#### Texto de leitura:
* * *

21 Março 2017
No século XIX, velho barbudo já dizia: quem não se opõe à acumulação desenfreada do capitalismo não tem qualquer autoridade para criticar o escândalo das carnes.
O artigo é de Gustavo Henrique Freire Barbosa, advogado e professor substituto da Universidade Federal do Rio Grande do Norte, publicado por Outras Palavras, 20-03-2017.
Eis o artigo.
No capítulo de O Capital sobre a jornada de trabalho, Marx trata da adulteração do pão revelada pelo relatório do comitê da Câmara dos Comuns elaborado nos anos de 1855 e 1856 em Londres. Muito embora tenha reconhecido a irregularidade na produção de pães, o comitê, tratando com a “mais terna delicadeza o free trader que compra e vende mercadorias adulteradas to turn an honest penny (para ganhar um centavo honesto)”, concluiu que o livre-comércio abrangeria também o direito de comercializar produtos falsificados, levando o pensador alemão a tecer críticas mais do que pertinentes à incrível condescendência das instituições inglesas: “o inglês, tão apegado à Bíblia, sabia que o homem, quando não se torna capitalista, proprietário rural ou sinecurista pela Graça Divina, é vocacionado a comer seu pão com o suor de seu rosto, mas ele não sabia que esse homem, em seu pão diário, tinha de comer certa quantidade de suor humano, misturada com supurações de abscessos, teias de aranha, baratas mortas e fermento podre alemão, além de alune, arenito e outros agradáveis ingredientes minerais”[1].

* * *

Registros de localização de elementos
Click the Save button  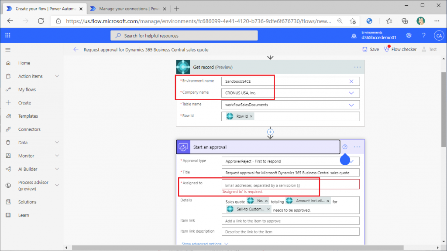click(371, 50)
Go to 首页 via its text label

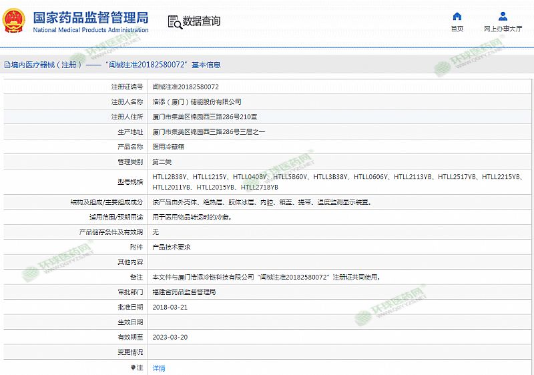click(x=457, y=29)
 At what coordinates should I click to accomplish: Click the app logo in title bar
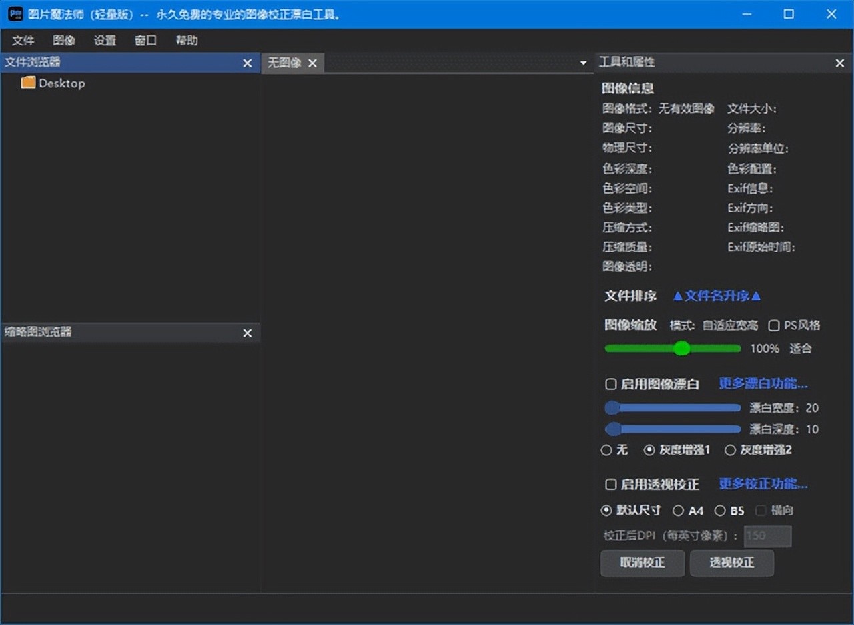[15, 14]
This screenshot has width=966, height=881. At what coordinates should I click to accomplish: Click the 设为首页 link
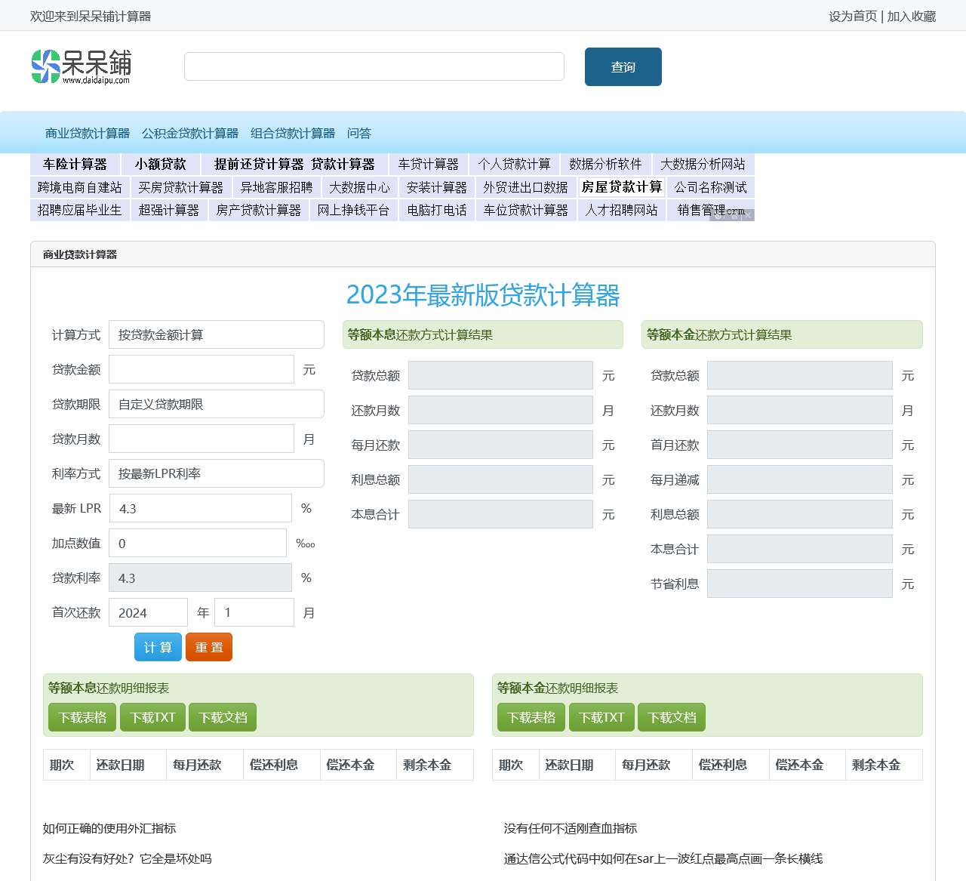click(853, 16)
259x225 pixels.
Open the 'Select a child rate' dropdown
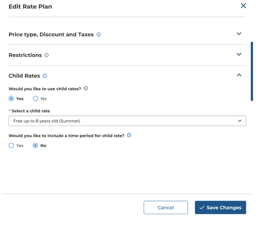pyautogui.click(x=127, y=121)
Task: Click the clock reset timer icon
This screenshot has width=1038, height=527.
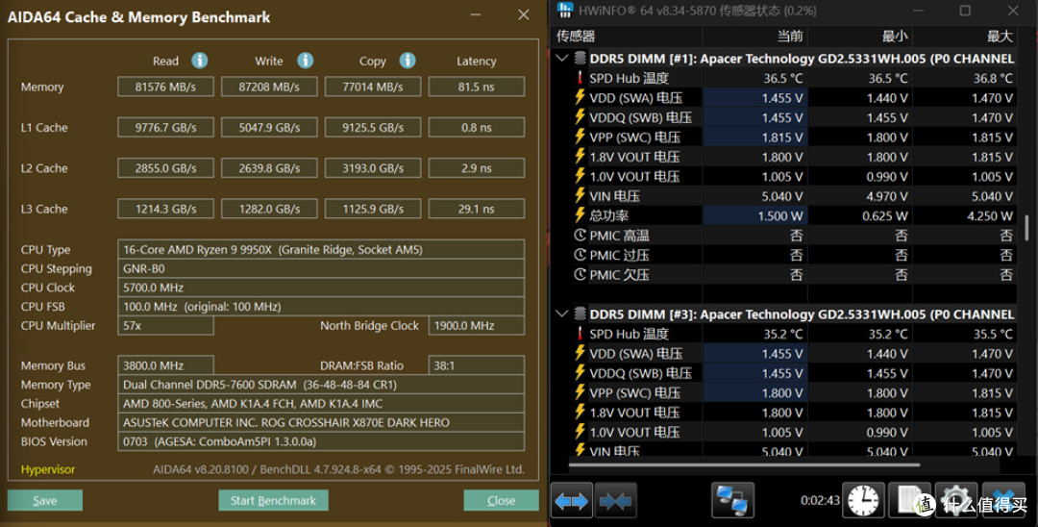Action: pos(863,501)
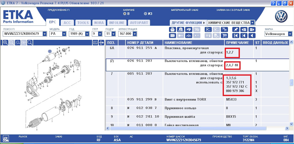Image resolution: width=294 pixels, height=144 pixels.
Task: Select the 'ИЗ' availability radio button
Action: click(145, 14)
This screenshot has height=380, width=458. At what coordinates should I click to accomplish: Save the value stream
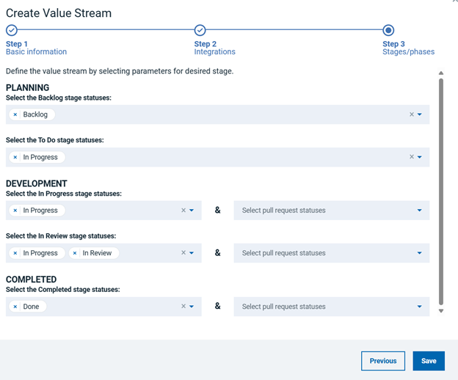(x=429, y=361)
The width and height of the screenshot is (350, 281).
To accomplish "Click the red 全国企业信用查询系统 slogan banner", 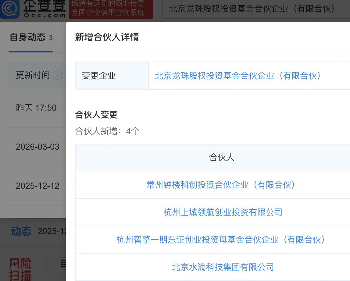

* * *

#### Enunciado:
De acordo com o texto sobre a adulteração do pão, em que anos e em qual cidade foi elaborado o relatório do comitê da Câmara dos Comuns?

#### Resposta correta:
Foi elaborado nos anos de 1855 e 1856, em Londres.